What else than a natural and mighty palimpsest is the human brain? Such a palimpsest is my brain; such a palimpsest, O reader! is yours. Everlasting layers of ideas, images, feelings, have fallen upon your brain softly as light. Each succession has seemed to bury all that went before; and yet, in reality, not one has been extinguished. And if in the vellum palimpsest, lying amongst the other diplomata of human archives or libraries, there is any thing fantastic, or which moves to laughter, as oftentimes there is in the grotesque collisions of those successive themes, having no natural connection, which by pure accident have consecutively occupied the roll, yet in our own heaven-created palimpsest, the deep memorial palimpsest of the brain, there are not, and can not be, such incoherences. The fleeting accidents of a man's life, and its external shows, may indeed be irrelate and incongruous; but the organizing principles which fuse into harmony, and gather about fixed predetermined centers, whatever heterogeneous elements life may have accumulated from without, will not permit the grandeur of human unity greatly to be violated, or its ultimate repose to be troubled, in the retrospect from dying moments, or from other great convulsions.

Such a convulsion is the struggle of gradual suffocation, as in drowning; and, in the original "Opium Confessions," I mentioned a case of that nature, communicated to me by a lady from her own childish experience. The lady is still living, though now of unusually great age: and I may mention, that amongst her faults never was numbered any levity of principle, or carelessness of the most scrupulous veracity, but, on the contrary, such faults as arise from austerity, too harsh, perhaps, and gloomy, indulgent neither to others nor herself; and at the time of relating this incident, when already very old, she had become religious to asceticism. According to my present belief, she had completed her ninth year, when, playing by the side of a solitary brook, she fell into one of its deepest pools. Eventually, but after what lapse of time nobody ever knew, she was saved from death by a farmer, who, riding in some distant lane, had seen her rise to the surface; but not until she had descended within the abyss of death, and looked into its secrets, as far, perhaps, as ever human eye can have looked, that had permission to return.

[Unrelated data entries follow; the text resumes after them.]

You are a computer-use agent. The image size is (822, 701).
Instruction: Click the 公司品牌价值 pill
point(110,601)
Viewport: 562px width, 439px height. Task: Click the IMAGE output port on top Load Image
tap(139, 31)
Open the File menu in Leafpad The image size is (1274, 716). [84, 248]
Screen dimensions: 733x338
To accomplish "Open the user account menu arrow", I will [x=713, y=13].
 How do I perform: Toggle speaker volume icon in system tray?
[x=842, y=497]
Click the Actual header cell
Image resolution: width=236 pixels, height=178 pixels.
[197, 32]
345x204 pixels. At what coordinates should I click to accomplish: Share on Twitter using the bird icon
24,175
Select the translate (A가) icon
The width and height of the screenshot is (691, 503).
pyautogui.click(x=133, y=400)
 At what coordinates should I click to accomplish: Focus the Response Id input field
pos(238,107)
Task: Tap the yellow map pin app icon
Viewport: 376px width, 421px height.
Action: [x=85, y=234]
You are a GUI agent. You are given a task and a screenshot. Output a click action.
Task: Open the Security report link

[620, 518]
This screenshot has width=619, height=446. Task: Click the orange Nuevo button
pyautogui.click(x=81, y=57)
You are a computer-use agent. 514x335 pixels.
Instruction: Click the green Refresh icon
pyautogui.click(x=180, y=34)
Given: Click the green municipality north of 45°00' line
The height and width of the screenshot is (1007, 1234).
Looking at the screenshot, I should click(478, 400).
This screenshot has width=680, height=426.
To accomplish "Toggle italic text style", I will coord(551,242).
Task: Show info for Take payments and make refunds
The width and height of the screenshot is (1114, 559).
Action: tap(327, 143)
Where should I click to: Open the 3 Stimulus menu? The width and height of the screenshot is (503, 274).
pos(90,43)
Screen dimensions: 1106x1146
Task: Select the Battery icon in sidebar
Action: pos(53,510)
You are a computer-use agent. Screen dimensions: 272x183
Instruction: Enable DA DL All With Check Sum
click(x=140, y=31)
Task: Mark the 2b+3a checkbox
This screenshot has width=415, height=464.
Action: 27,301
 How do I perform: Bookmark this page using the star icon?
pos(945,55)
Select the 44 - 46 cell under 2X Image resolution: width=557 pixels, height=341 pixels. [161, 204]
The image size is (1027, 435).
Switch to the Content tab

At a certain stage of this descent, a blow seemed to strike her; phosphoric

radiance sprang forth from her eyeballs; and immediately a mighty theater expanded within her brain. In a moment, in the twinkling of an eye, every act, every design, of her past life, lived again, arraying themselves, not as a succession, but as parts of a co-existence. Such a light fell upon the whole path of her life backwards into the shades of infancy as the light, perhaps, which wrapped the destined apostle on his road to Damascus. Yet that light blinded for a season; but hers poured celestial vision upon the brain, so that her consciousness became omnipresent at one moment to every feature in the infinite review.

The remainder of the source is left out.